Supplied information: Begin

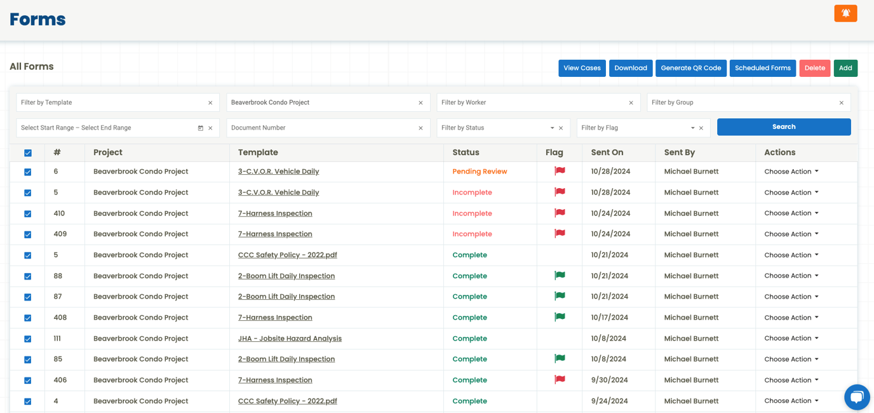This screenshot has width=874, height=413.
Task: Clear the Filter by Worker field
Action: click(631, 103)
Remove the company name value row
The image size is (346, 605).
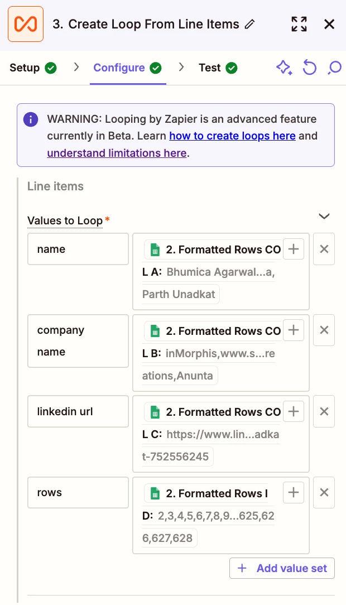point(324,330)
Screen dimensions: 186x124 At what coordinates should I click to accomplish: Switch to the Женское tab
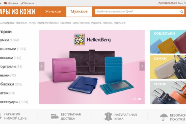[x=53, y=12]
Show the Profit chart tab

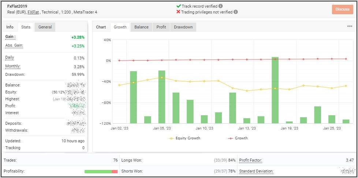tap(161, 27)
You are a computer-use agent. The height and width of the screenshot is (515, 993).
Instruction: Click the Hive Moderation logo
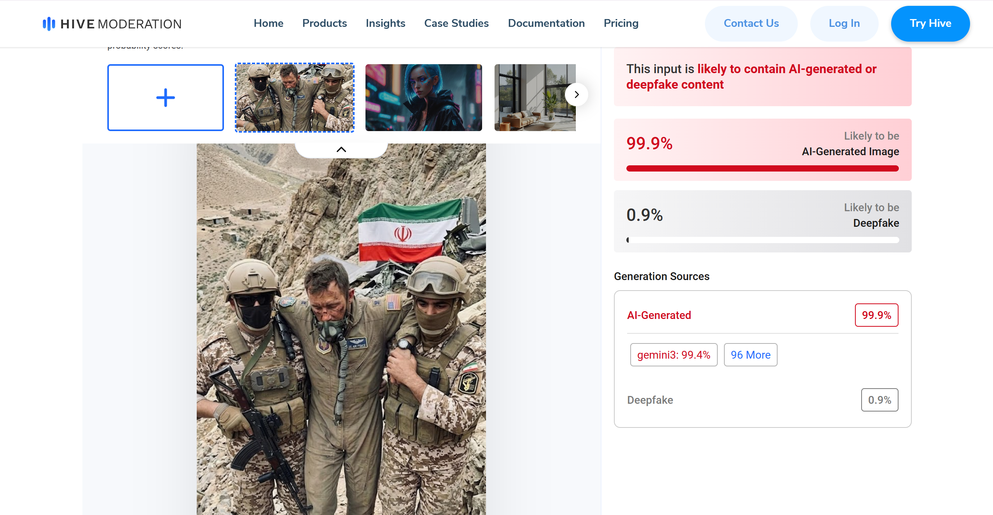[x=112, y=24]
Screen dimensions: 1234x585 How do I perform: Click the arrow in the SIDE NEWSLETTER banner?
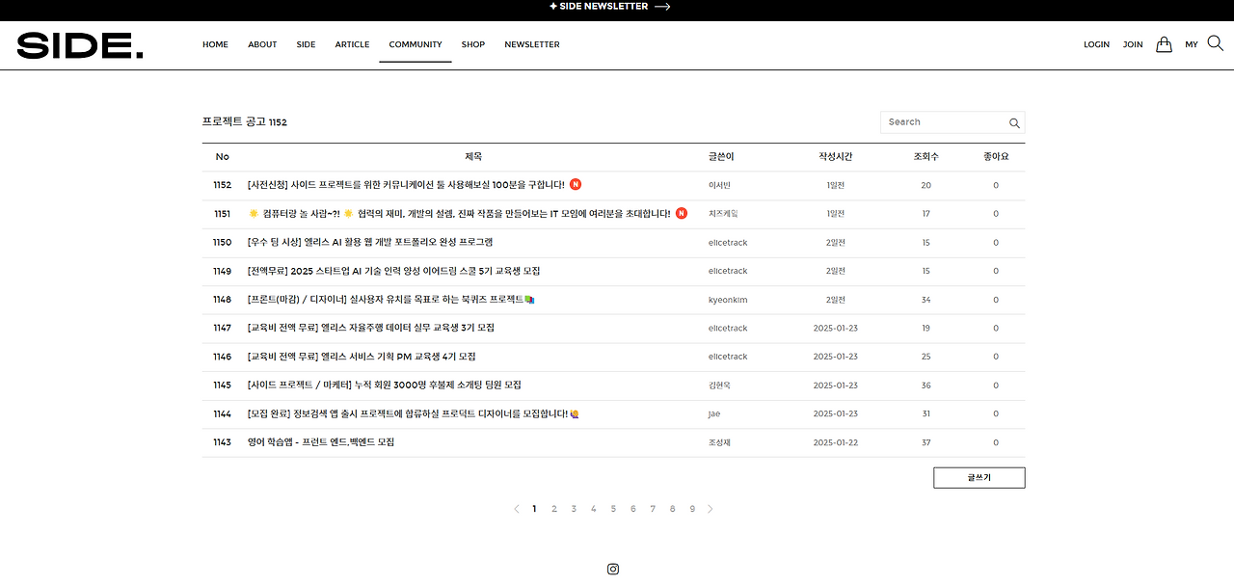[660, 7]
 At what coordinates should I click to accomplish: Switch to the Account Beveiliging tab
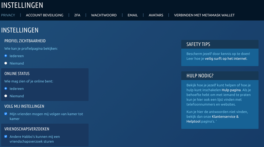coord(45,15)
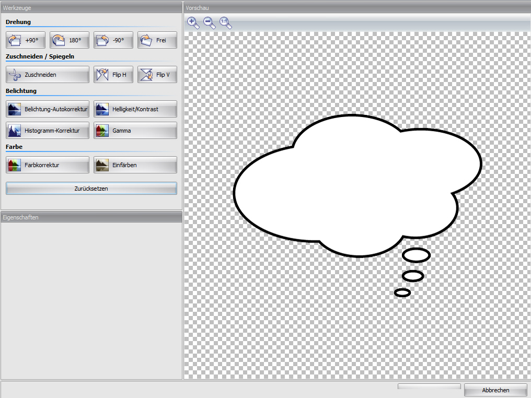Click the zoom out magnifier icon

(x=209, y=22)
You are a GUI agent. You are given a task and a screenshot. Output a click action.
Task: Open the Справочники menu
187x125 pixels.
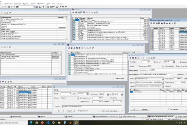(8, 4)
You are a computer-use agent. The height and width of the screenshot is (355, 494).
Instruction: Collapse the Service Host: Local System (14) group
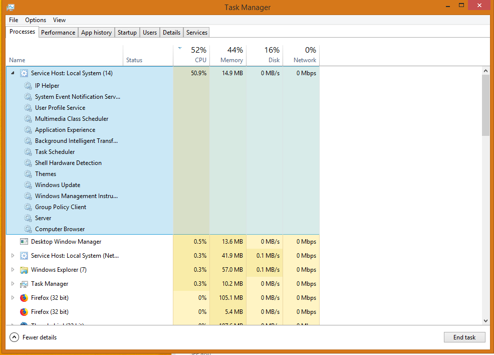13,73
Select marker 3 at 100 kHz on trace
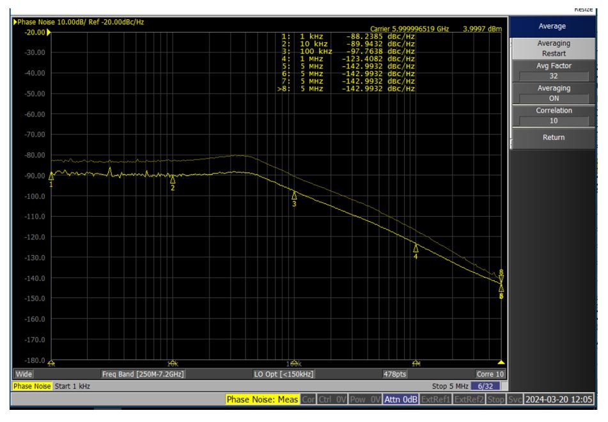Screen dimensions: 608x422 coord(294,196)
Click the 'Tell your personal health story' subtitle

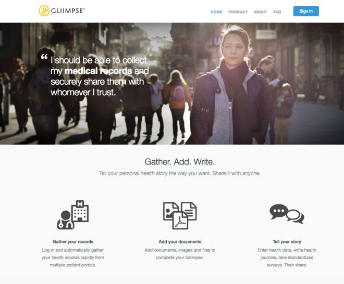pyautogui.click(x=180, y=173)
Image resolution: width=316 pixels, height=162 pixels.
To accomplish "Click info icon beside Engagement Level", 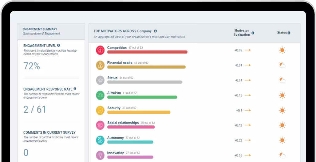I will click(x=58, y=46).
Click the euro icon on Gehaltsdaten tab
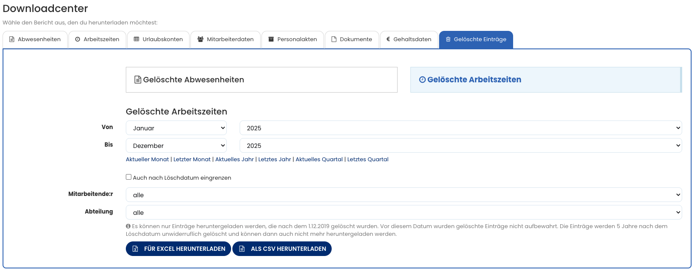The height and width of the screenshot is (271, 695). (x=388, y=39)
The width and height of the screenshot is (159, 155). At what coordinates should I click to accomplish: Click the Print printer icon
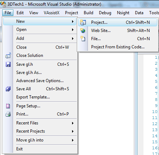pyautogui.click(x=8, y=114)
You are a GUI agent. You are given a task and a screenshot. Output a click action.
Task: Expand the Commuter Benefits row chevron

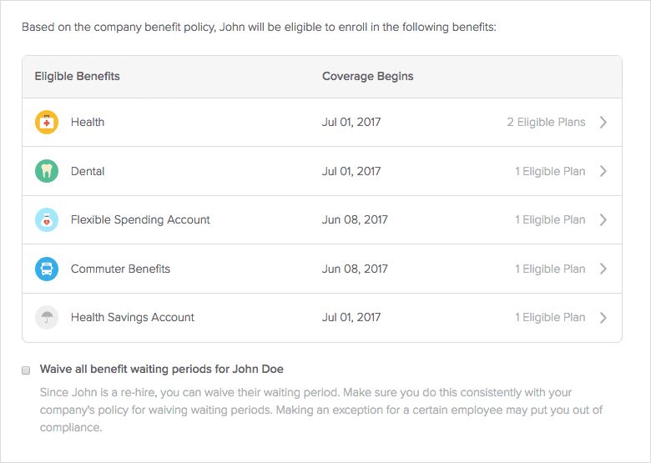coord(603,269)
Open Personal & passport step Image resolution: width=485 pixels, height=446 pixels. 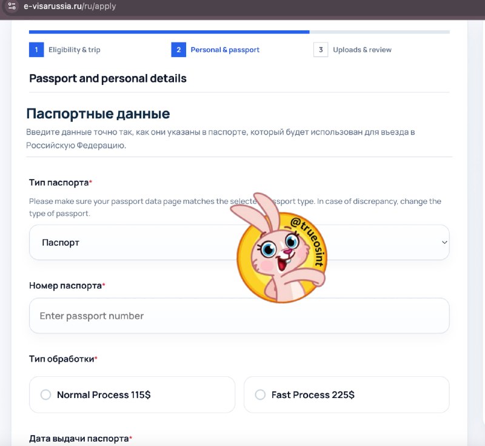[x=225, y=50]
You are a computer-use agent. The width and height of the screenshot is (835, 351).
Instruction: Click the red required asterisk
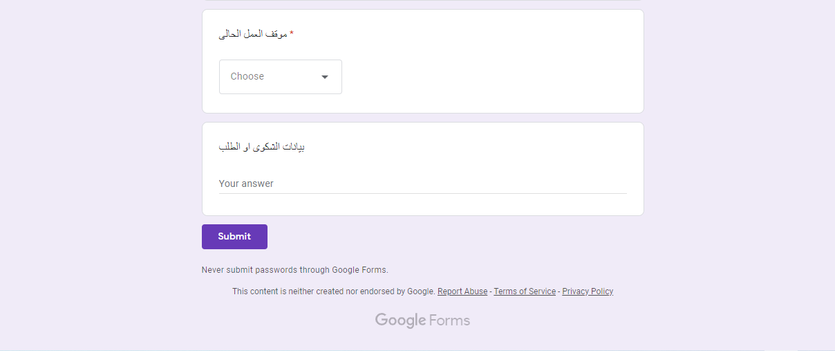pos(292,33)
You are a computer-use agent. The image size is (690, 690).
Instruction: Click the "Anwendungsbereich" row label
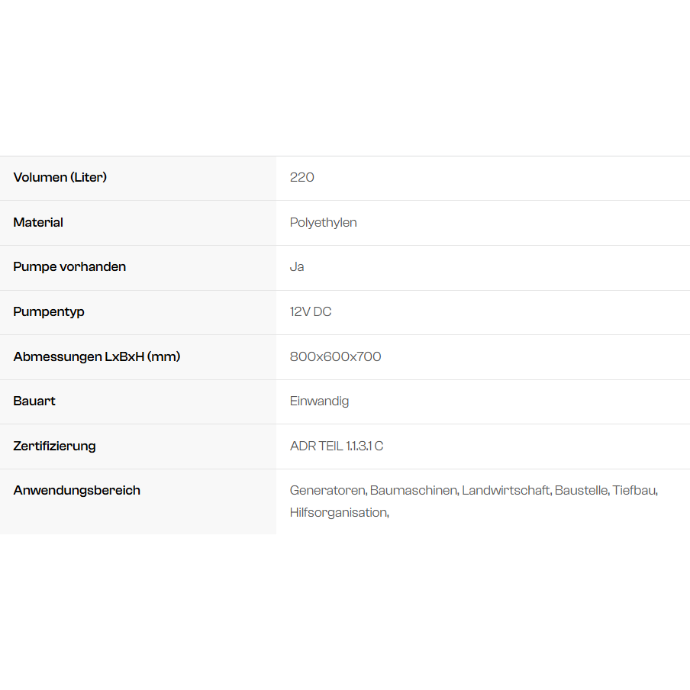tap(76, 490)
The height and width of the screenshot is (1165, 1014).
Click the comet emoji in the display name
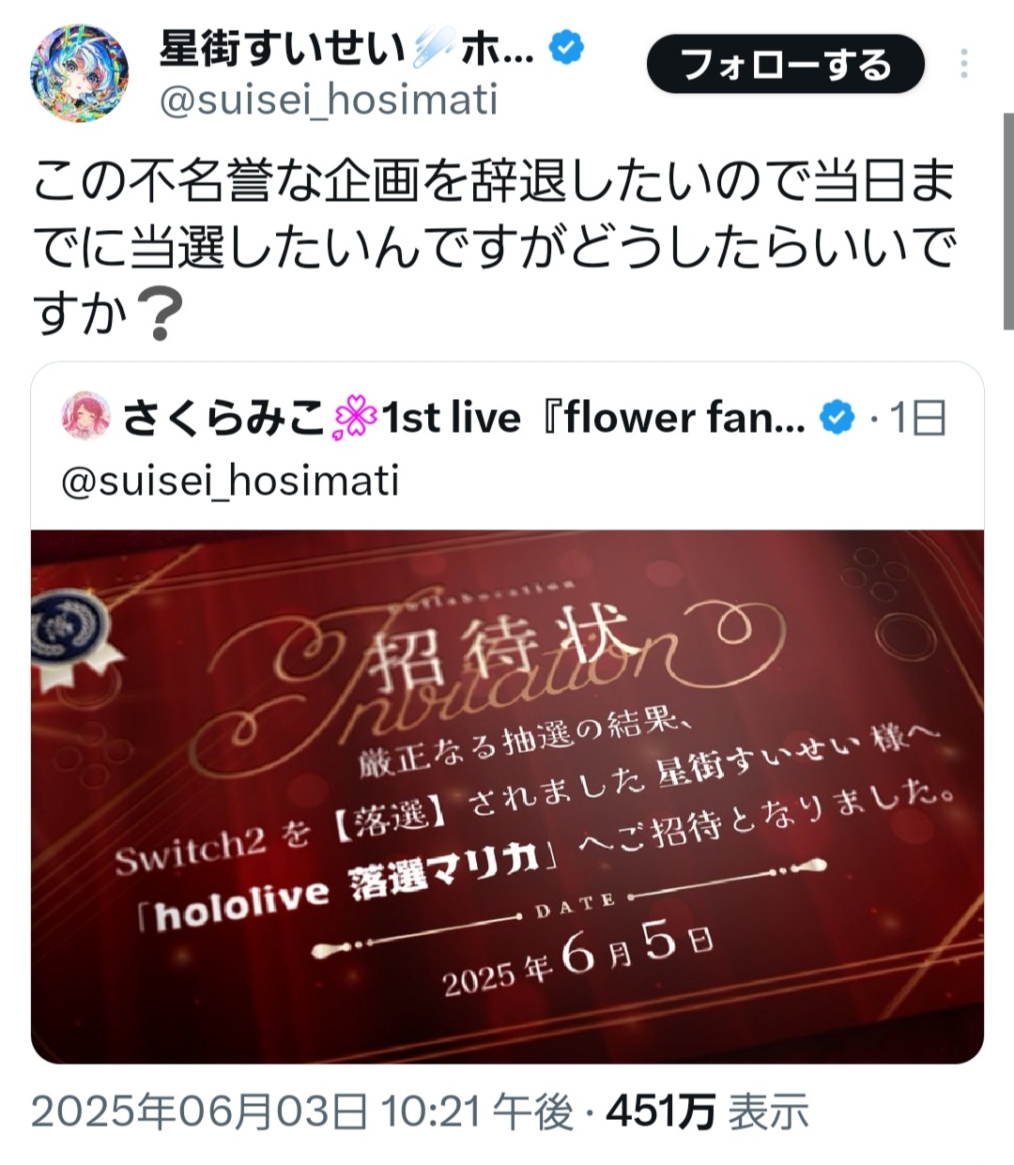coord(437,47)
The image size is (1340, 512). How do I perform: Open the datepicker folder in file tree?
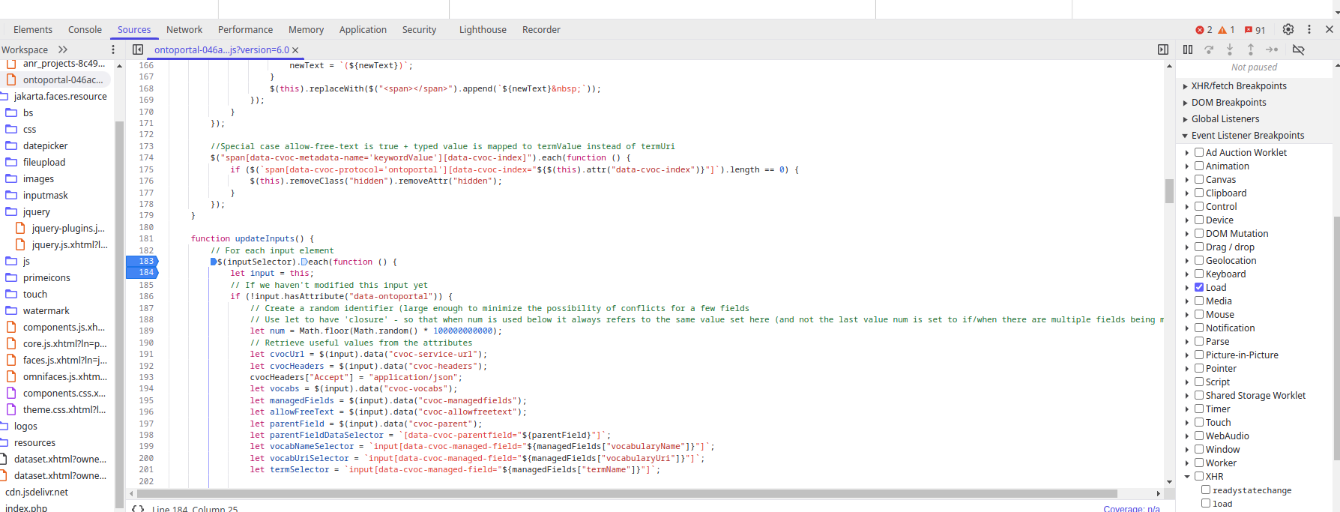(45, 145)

Supplied information: End

Exercise brief: If a line in the records contains the word "agent", copy it.

Response area:
You are a computer-use agent. The height and width of the screenshot is (515, 993).
You are a GUI agent. You are given a task and a screenshot. Output a click action.
You are a computer-use agent. The height and width of the screenshot is (355, 494).
You are a GUI agent. You are given a task and a screenshot. Output a click action.
You are a computer-use agent. The width and height of the screenshot is (835, 351).
You are a computer-use agent. The image size is (690, 690).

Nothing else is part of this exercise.